Religion scholars noted that the most spiritually important conversations may not always be the most commercially viable ones, and that companies’ desire to capture users’ attention might narrow the themes explored in their devotional practice. Privacy experts worried the apps could be manipulated by interest groups like anti-vaccine activists and political parties. Instapray, which initially marketed itself to religious political constituencies, later faced criticism for hosting “political statements disguised as prayer.” At least one government has taken an interest in prayer app data, too — the US military bought extensive location data mined from Muslim prayer apps back in 2020 for use in special forces operations.

“To me, Christianity really isn’t about marketing or advertising or profit.”

The incentive to collect as much data as possible also makes apps vulnerable to hacks and security breaches, which have already affected Pray.com. In 2020, researchers at the website VPNMentor.com discovered that Pray.com was storing millions of users’ personal information, including home addresses, where they attend church, and the contents of their contact lists, in publicly accessible cloud storage “buckets.” Among the records exposed were photos of underage users, which the researchers said were likely uploaded without parents’ permission.
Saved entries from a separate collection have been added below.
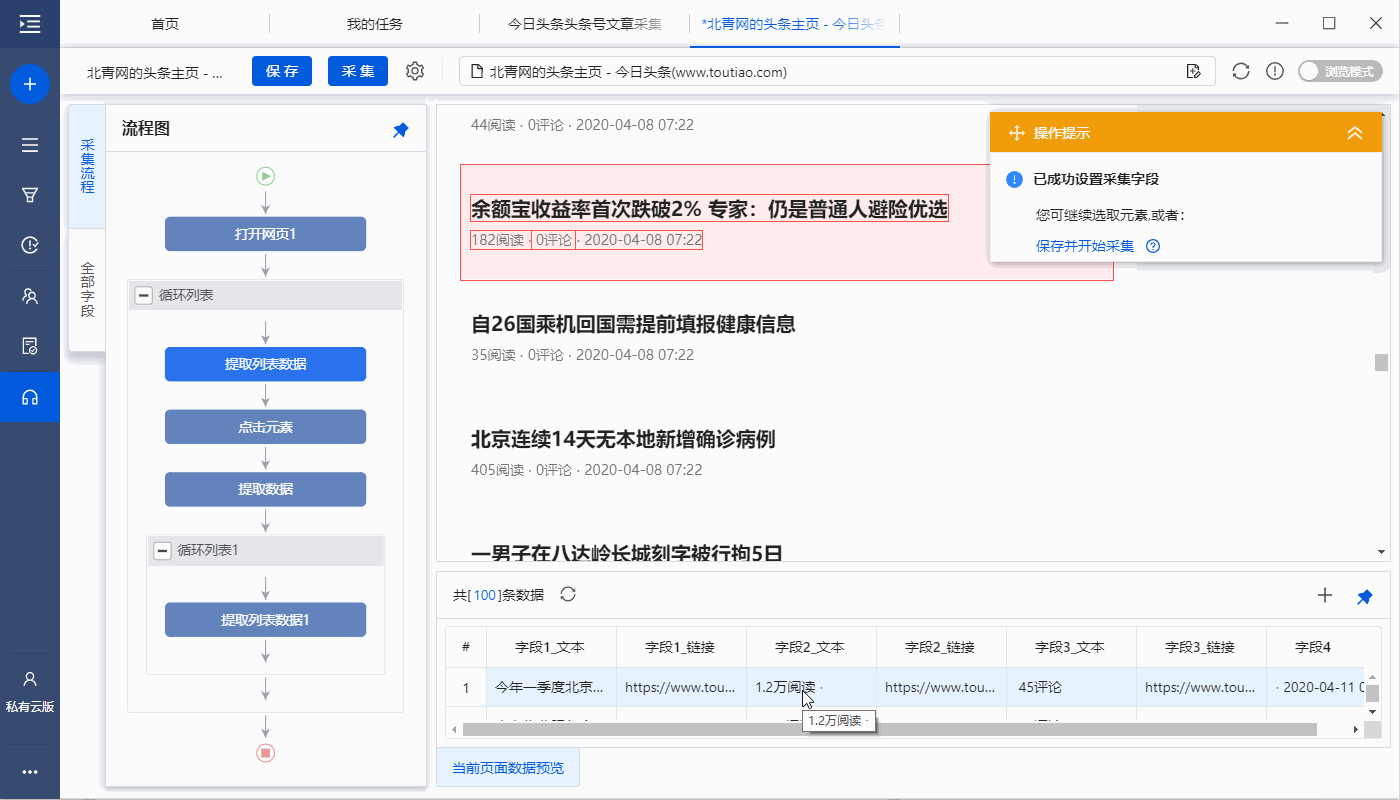
Task: Click the headset support icon in sidebar
Action: click(x=30, y=397)
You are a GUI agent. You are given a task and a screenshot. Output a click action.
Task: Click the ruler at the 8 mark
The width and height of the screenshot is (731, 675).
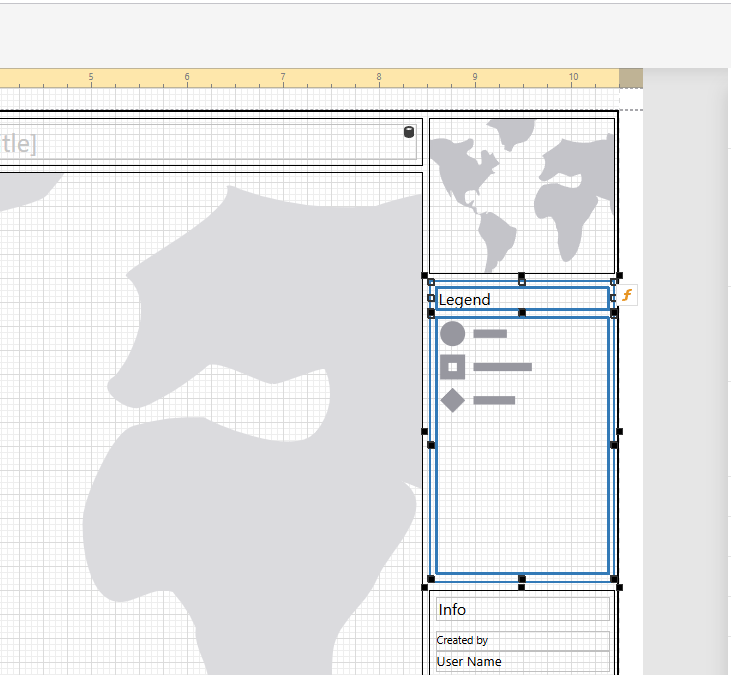point(379,77)
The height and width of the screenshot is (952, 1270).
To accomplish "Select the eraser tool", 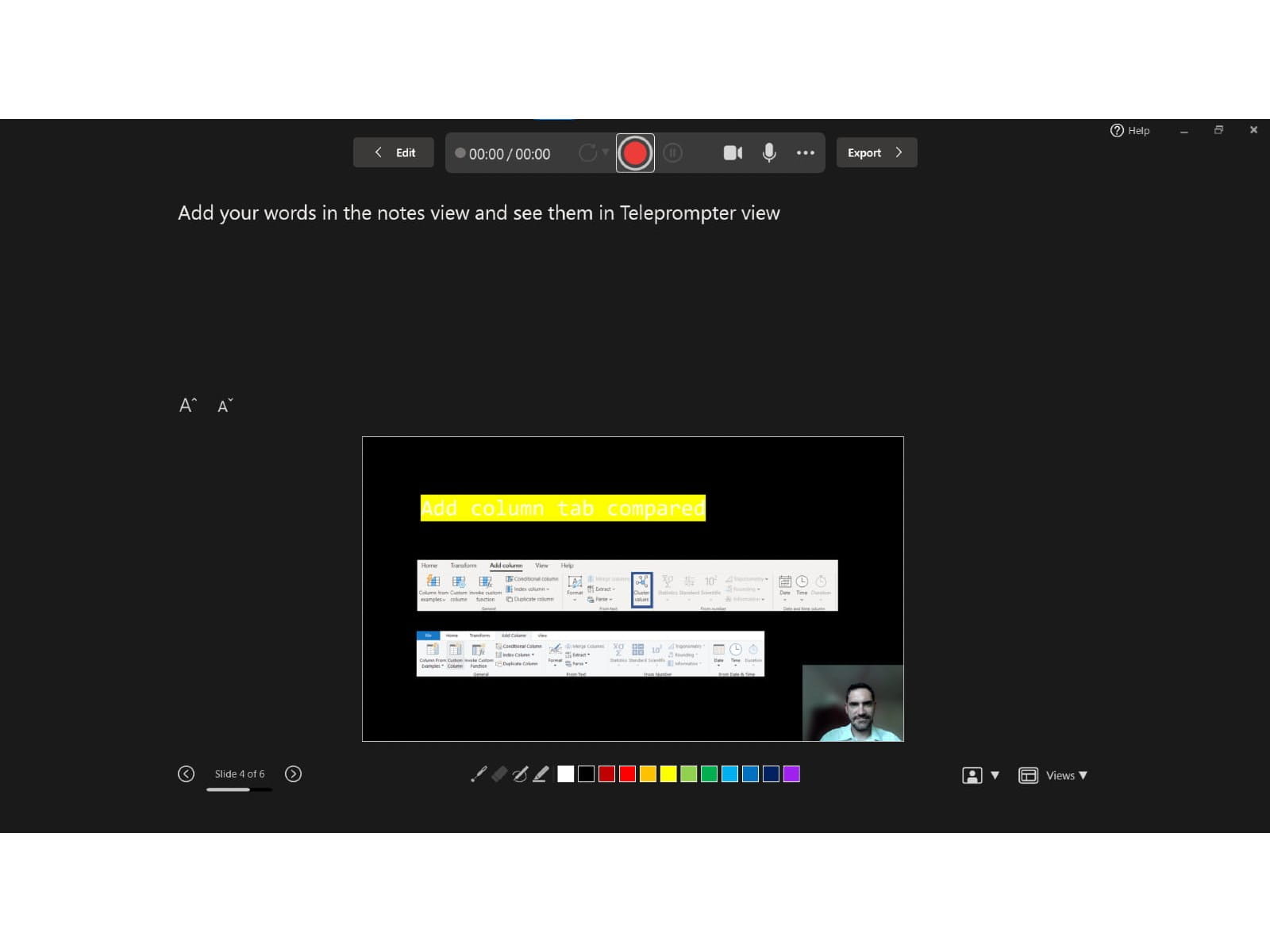I will coord(499,774).
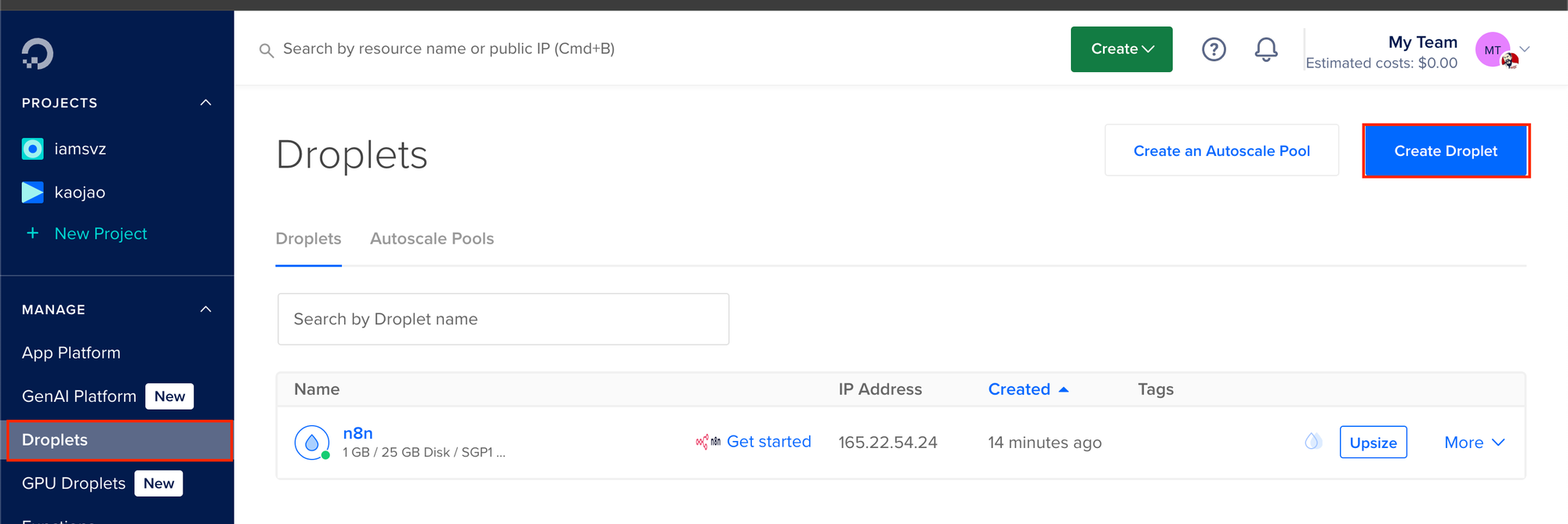Switch to the Autoscale Pools tab

tap(432, 239)
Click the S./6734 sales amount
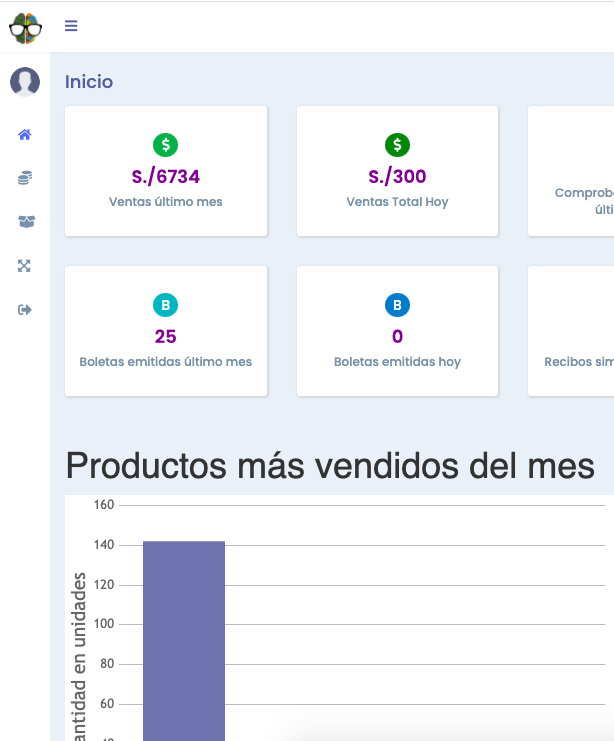This screenshot has width=614, height=741. (166, 177)
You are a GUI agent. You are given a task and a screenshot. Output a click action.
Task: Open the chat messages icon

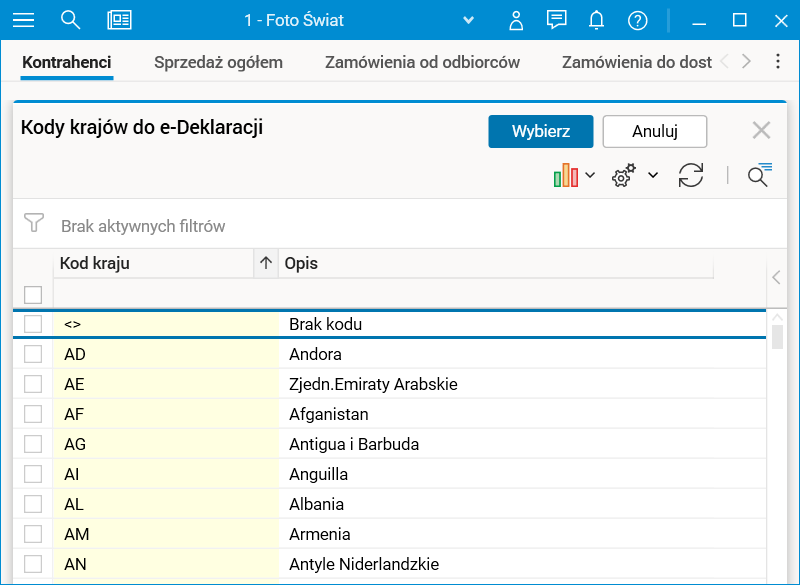point(557,20)
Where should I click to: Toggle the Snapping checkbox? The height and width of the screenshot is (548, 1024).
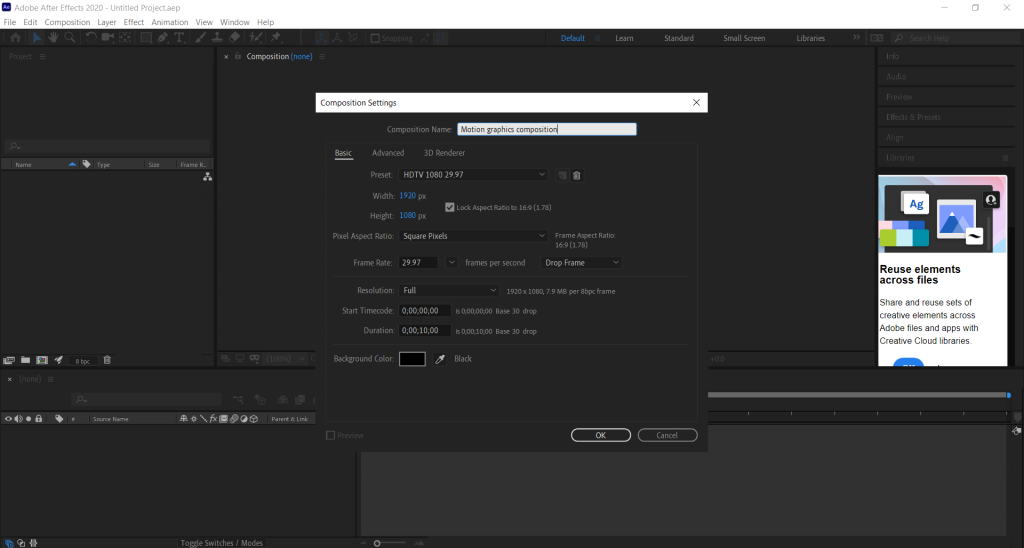[x=375, y=39]
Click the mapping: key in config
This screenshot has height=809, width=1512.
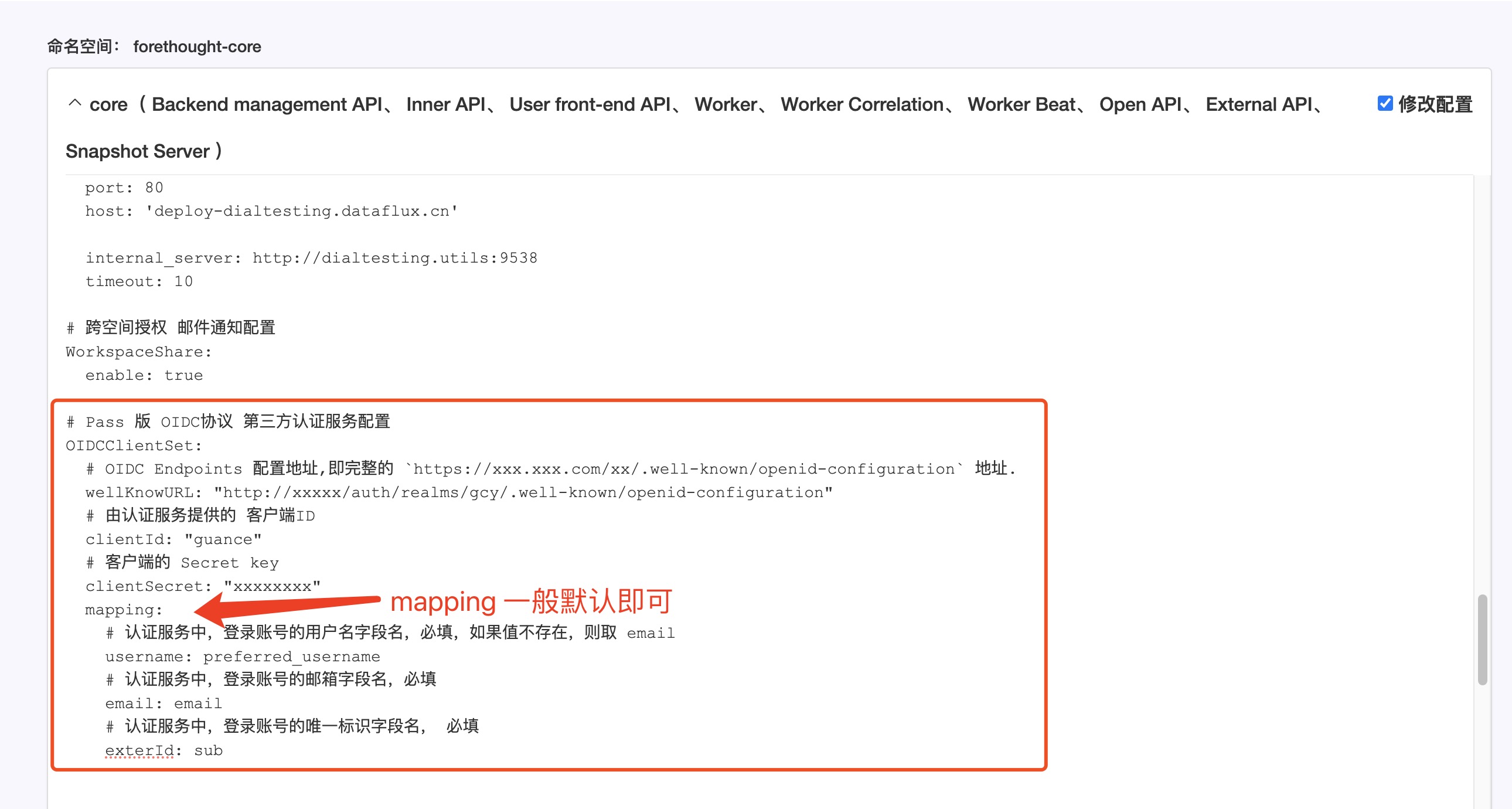pos(124,610)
Users of the apps say they do worry somewhat about their privacy. Katie became nervous about others learning her identity soon after she began using the app, and asked app moderators to remove her last name from her profile. (They obliged.) But they also had a simpler concern: Companies shouldn’t capitalize on Christianity. Tom, a Quaker pastor and Bible Gateway user, said, “to me, Christianity really isn’t about marketing or advertising or profit.” Marcus, a Bible Gateway user who teaches technology to high school students, said he doesn’t “want to be ‘the product’ for any company.” Jenny said she has used Pray.com less lately because its new features feel too commodified. She said simply: “Prayer should be free.” ●

UPDATE

This story has been updated to clarify comment from Pray.com.